Purplebricks targets mid-market America (finally)

Purplebricks launches in Phoenix and Las Vegas this week. This is on the back of its previous launches in Southern California and the New York metro area, and is the latest step in its U.S. expansion.

Why it matters: This is Purplebricks' first foray into mid-market America, the true sweet spot of its business model.

Picking the right target market

Purplebricks’ U.S. launch strategy is markedly different in terms of target markets. In the U.K. and Australia, evidence shows that the typical Purplebricks customer is at the mid-end of the market. However, the U.S. launch targeted high-end markets and customers.

In June of last year, Purplebricks CEO Michael Bruce said the average Purplebricks customer in the U.K. sold for around £240k (data on tens-of-thousands of transactions backs this up). The average house price in the UK is around £230k. 

To use Mr. Bruce’s own words, Purplebricks' success is down to "a higher concentration in the heart of the market rather than the top end where it has been extremely tough."

The story is similar in Australia. An analysis I conducted in 2017 shows similar trends in Victoria and Queensland. My analysis shows an average sale price of $415k AUD in H1 2018, below the overall market median home value.


Then we come to the U.S. According to Zillow, as of January 2018 the median home price was $229k.

Los Angeles County, Purplebricks’ launch market in the U.S., has a median home price of $583k. San Diego County, one of the next launch markets, has a median home price of $540k. And Purplebricks’ latest launch market, the New York Metro area, has a median home price of $374k.

An analysis of 150 Purplebricks listings in the U.S. shows a median listing price of $552k. All of these numbers are significantly higher than the national average (in some cases, over twice as much).

Purplebricks decided to launch in U.S. markets where the median home value is more than double the national average. That’s a completely different launch strategy than its successful international markets.

It’s like taking a budget airline that caters to price-conscious families and launching a New York-to-London route for business travelers. It might not be the right fit. And for a business very much reliant on marketing spend to generate leads, it picked two of the most expensive advertising markets.

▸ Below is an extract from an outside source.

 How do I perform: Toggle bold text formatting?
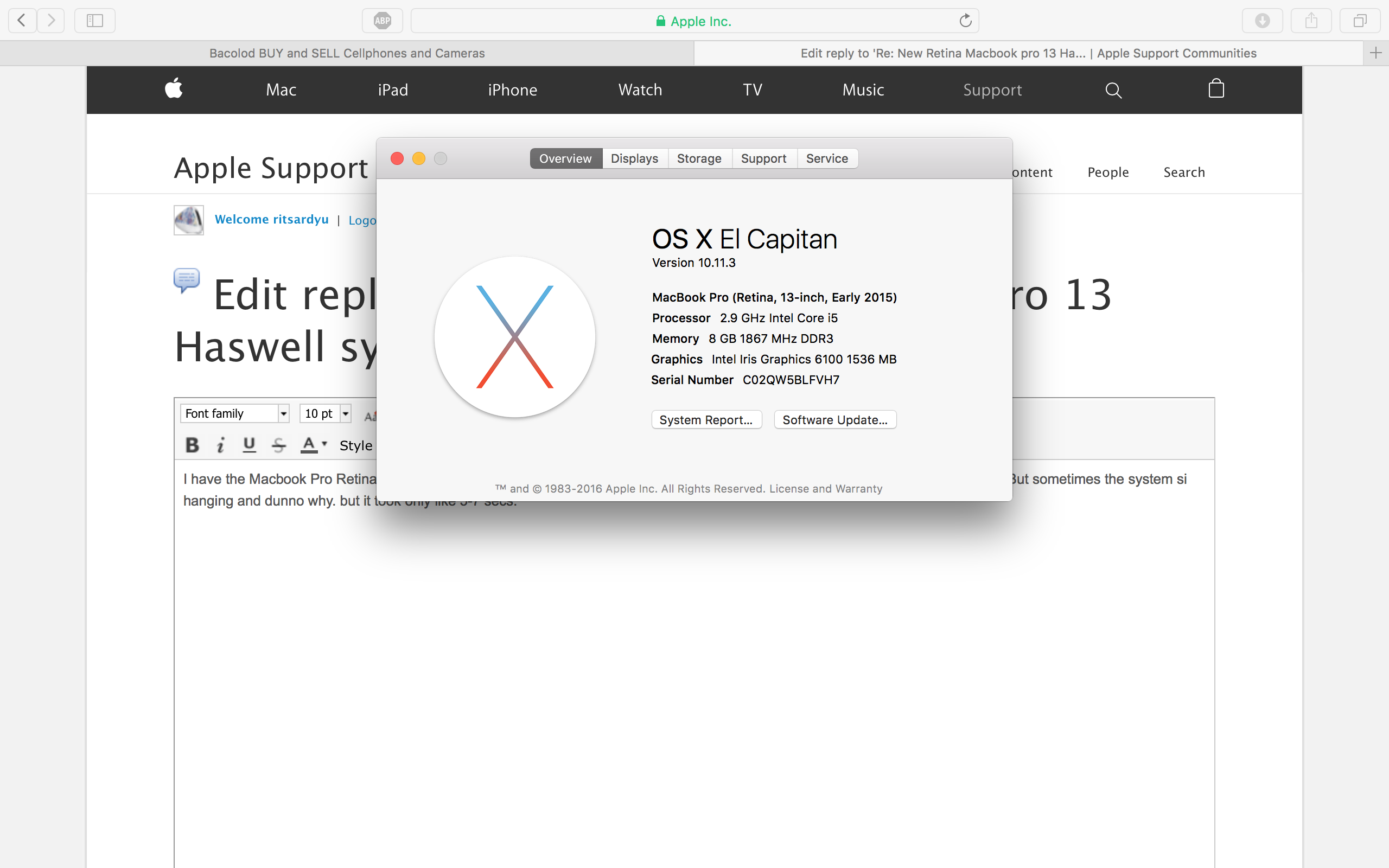192,445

The Purplebricks proposition challenge

Purplebricks is clearly the low cost option when compared to alternatives in the U.K. But in the U.S., that's not the case.

In the U.K., the cost savings versus using a traditional estate agent are clear: on average, a home seller saves around £2,000 (outside of London and using national median home sale prices). And yes, this fee is paid upfront regardless of an eventual sale or not.

In the U.S., however, Purplebricks’ price-point puts it right in the middle of a crowded pack (and it just raised its fee from $3,200 to $3,600). It’s less expensive than a traditional listing agent. It’s slightly less or slightly more than Redfin depending on a 1 percent or 1.5 percent Redfin fee, and it’s slightly more expensive than other fixed-fee providers like Redefy and Trelora.

And that’s just the listing fee, which is paid regardless of the house selling or not. A homeseller still needs to pay a typical buyer’s agent fee of 2.5–3 percent.

In short, Purplebricks is not the clear low-price leader that it is in the U.K. There are a number of alternatives, Redfin being the biggest. And the competitive field is big, leaving Purplebricks with a relatively undifferentiated product in a crowded field (this is also true in the U.K., but the difference is that Purplebricks is already #1 in that market).

Strategic implications

There are a number of key points to consider in Purplebricks' U.S. expansion:

  • Its U.S. launch markets were not in its "sweet spot." Phoenix and Las Vegas are, which begins the true test in the U.S.
  • Advertising in L.A. and New York is expensive. Expect Purplebricks to get more bang for the buck for its advertising dollar in mid-range markets like Phoenix.
  • Purplebricks is operating in a crowded marketplace of low-cost and fixed-fee alternatives. It is not the least expensive option, and Redfin is a sizable competitor.